Blake journeys to seek balance both internally and externally. Internally, he must live with his painful memories without allowing them to consume him. Externally, this balance is most often related to Quinn. Their personalities are extreme opposites, and both are too stubborn to show flexibility. To survive the final ride, Blake must cross the divide between himself and Quinn—the dimensions between them—and find a middle ground.
“I put my hands up in the air. Way up, like you’re supposed to do on the fastest, wildest roller coaster. I looked to Quinn and grinned. He nodded and put his hands up in the air as well […] I think that was the moment I really found my brother.”
Blake signals his growth away from fear. The Kamikaze terrified Blake in the novel’s second chapter, but readers see a different reaction here. In a literal sense, Blake lets go of safety. He accepts risk and chaos. This ingratiates him to Quinn, who wishes for Blake to take chances. Quinn has similarly moved away from pure risk, putting him on the same middle ground as Blake.

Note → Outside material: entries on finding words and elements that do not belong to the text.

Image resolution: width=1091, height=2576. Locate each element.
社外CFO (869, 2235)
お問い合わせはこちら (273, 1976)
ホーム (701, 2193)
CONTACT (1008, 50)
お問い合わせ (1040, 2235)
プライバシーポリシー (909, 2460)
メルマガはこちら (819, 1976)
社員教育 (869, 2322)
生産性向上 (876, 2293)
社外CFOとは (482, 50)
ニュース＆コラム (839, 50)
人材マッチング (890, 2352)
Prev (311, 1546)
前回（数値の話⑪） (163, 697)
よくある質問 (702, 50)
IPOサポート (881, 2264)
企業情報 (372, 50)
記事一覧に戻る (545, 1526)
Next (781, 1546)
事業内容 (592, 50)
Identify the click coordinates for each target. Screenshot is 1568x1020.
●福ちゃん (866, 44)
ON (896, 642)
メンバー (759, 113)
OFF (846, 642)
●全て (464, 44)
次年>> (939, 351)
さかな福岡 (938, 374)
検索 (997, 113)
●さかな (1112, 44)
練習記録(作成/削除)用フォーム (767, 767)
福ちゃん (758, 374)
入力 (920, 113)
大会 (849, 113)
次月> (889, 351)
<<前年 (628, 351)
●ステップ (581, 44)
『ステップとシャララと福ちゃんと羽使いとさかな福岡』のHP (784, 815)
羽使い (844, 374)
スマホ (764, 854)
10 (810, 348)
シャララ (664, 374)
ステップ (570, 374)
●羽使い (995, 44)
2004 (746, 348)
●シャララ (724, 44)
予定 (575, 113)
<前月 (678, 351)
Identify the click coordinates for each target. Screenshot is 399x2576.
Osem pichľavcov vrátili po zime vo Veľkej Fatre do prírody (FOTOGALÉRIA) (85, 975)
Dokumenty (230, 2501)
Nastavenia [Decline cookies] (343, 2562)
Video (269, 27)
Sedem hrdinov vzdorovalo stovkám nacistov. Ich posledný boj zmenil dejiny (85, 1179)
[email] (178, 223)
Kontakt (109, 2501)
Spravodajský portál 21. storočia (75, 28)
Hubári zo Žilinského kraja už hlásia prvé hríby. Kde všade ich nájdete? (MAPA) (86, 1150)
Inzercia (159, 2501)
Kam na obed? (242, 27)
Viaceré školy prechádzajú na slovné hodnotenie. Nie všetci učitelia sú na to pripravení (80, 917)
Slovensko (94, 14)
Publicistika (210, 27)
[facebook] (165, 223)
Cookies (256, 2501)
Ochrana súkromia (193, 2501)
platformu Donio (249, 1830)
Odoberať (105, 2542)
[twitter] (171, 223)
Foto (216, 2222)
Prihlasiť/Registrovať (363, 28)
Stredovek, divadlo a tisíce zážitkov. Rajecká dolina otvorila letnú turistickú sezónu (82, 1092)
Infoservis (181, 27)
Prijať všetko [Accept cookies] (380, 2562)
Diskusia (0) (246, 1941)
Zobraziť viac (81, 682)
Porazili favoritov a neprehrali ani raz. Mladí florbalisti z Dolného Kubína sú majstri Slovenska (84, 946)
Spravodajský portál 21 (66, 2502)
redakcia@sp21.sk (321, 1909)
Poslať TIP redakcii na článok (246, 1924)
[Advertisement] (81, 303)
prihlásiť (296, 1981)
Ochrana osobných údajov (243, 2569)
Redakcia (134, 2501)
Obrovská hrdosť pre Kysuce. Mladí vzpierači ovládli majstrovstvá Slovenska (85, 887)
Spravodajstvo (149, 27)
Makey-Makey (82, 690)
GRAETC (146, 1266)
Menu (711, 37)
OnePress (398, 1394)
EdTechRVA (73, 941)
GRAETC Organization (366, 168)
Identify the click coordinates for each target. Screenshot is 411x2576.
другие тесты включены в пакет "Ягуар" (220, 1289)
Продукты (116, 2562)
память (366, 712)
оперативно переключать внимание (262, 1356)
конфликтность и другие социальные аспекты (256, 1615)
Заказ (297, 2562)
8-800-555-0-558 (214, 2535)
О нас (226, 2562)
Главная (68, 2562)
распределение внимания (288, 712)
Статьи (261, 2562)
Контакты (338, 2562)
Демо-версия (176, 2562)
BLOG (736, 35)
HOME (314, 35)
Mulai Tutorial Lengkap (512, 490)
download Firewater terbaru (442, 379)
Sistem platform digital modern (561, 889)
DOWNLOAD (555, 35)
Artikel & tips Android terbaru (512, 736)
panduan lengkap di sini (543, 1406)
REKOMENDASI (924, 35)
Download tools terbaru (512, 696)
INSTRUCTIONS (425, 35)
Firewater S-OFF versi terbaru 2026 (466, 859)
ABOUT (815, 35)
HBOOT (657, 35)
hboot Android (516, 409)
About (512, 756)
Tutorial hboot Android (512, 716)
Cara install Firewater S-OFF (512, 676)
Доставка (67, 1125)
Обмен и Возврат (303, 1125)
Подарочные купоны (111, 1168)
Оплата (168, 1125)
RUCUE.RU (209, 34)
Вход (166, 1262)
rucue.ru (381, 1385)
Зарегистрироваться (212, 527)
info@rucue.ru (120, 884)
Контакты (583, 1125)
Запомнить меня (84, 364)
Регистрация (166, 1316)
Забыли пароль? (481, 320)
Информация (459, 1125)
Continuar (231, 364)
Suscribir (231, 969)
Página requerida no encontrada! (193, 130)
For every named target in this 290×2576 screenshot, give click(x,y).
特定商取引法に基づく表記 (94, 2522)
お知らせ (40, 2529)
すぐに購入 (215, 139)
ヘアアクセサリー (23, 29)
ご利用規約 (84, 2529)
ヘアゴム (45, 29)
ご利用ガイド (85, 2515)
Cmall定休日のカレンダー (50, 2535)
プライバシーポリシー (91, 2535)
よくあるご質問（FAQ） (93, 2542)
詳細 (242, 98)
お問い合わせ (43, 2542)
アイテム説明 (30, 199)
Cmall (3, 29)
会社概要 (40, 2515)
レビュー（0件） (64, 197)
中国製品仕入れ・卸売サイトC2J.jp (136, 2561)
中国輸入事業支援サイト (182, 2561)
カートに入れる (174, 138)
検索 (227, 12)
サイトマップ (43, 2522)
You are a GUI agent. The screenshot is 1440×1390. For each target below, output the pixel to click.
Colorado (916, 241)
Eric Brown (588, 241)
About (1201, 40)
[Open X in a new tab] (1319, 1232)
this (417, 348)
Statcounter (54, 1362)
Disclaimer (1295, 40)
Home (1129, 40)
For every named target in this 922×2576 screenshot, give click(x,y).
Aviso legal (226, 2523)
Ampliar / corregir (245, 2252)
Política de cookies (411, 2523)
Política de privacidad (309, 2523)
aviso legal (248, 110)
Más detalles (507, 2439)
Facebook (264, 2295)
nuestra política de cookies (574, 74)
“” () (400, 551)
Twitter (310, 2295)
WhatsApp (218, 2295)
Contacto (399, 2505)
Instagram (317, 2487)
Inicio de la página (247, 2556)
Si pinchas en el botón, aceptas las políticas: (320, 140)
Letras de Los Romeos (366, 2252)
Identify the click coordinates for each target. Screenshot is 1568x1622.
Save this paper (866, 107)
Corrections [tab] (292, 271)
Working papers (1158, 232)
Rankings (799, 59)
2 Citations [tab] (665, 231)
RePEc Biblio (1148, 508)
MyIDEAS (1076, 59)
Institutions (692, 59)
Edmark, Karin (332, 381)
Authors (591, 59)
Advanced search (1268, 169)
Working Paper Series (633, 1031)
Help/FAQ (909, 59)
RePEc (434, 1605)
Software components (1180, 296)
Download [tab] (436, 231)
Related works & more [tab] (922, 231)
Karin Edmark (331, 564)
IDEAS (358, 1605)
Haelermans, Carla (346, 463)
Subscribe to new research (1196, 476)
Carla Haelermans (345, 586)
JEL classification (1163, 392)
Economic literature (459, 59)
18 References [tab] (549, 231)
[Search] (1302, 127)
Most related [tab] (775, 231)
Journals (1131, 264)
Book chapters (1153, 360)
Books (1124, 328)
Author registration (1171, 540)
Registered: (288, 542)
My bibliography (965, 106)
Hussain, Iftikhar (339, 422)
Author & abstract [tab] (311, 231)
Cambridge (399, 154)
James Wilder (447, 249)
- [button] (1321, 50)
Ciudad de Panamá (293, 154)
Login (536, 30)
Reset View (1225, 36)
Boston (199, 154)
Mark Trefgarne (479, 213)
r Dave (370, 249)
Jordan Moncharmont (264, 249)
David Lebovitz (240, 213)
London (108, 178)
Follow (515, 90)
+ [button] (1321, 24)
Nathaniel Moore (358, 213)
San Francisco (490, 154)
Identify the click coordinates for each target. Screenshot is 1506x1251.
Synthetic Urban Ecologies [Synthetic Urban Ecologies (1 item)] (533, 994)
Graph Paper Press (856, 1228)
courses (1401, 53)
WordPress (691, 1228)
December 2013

“I’ve always been on this ride […] It has dominated my life, playing in my dreams, my daydreams, and every thought I have. This is how Cassandra can trap me—because, in a way, I never left this bus. I’ve been riding since I was seven years old.”
Blake acknowledges his trauma directly. A protagonist’s journey prepares one to confront one’s biggest weaknesses. Blake’s weakness was allowing his fear to prevent action. Blake states that directly here; he knows that if he doesn’t confront his tragic past, it will never allow him independence. While he physically survived the accident, its emotional toll on him has led to his stagnation.
“That terrified little boy somehow found it in himself to leap from the back of the doomed bus. Even though no one else jumped with him. Even though he knew he’d be the only one out. Even with the burden of guilt he would have to bear, he—I—still chose to live.”
Inaction cripples 16-year-old Blake. He allows the external world to dictate his decisions to him. He assumes that this has always been the case—that factors out of his control caused the accident and his deepest trauma. While that is true, he learns something else in the novel’s climax: In that moment of external peril, he chose to act. Even then, he was not helpless. Though this action led to survivor’s remorse and long-lasting fear, it kept him alive. He overcame fear once before, therefore Blake does not create inner strength on his journey—he rediscovers it.
“I thought about tomorrow, and the next day, and the next. I thought about leaving for school, and I felt those familiar butterflies fill my stomach. But they’re no longer a source of frustration. In fact, I think I kind of like the feeling.”
Blake does not vanquish his fear by the novel’s end. He is still a human character prone to anxiety and nerves. However, his fear no longer dictates his actions. This is the coalescing of the novel’s theme of balance. Blake’s final decision is to live his life to its fullest despite his fear. With that decision, he redefines his negative emotions and regains control.